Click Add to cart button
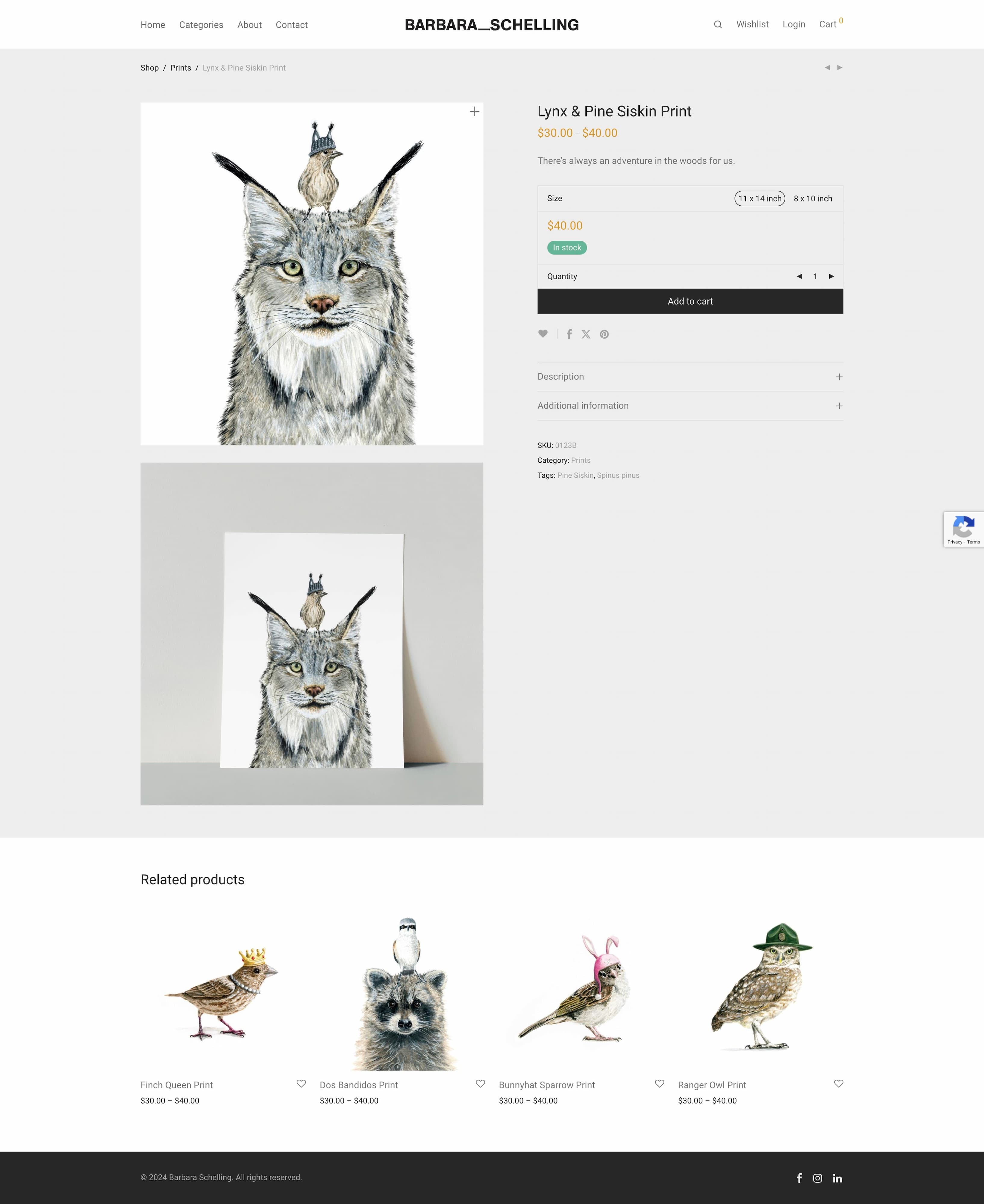 (x=690, y=301)
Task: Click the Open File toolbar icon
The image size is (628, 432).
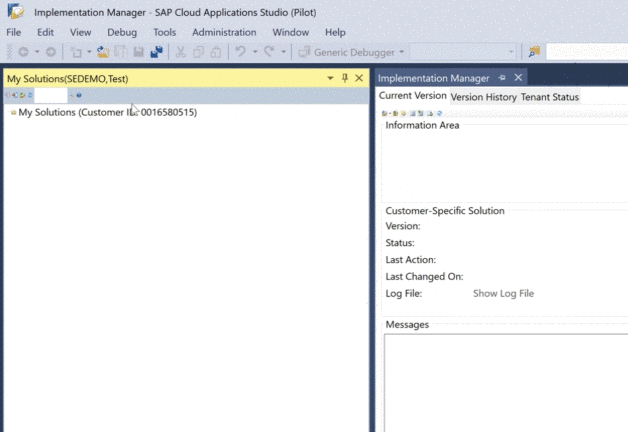Action: pos(103,52)
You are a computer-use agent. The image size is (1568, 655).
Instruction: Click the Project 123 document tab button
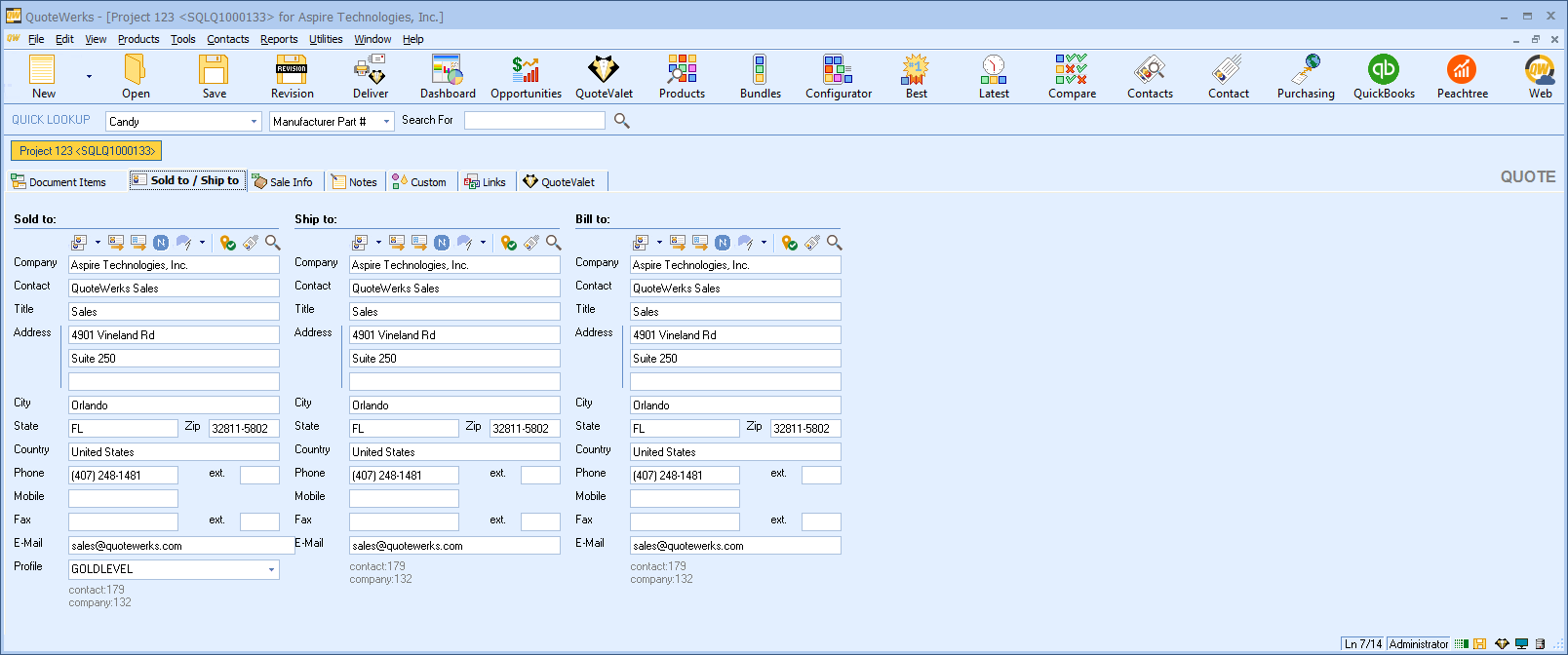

○ ○ ○ ○ ○

• **Exercise aim**: Retype each entry exactly. No pictures.

• **Response to the task**:
Click Add to cart button
 (x=690, y=301)
Task: Click the Open File toolbar icon
The image size is (628, 432).
Action: pos(103,52)
You are a computer-use agent. The image size is (1568, 655).
Instruction: Click the Project 123 document tab button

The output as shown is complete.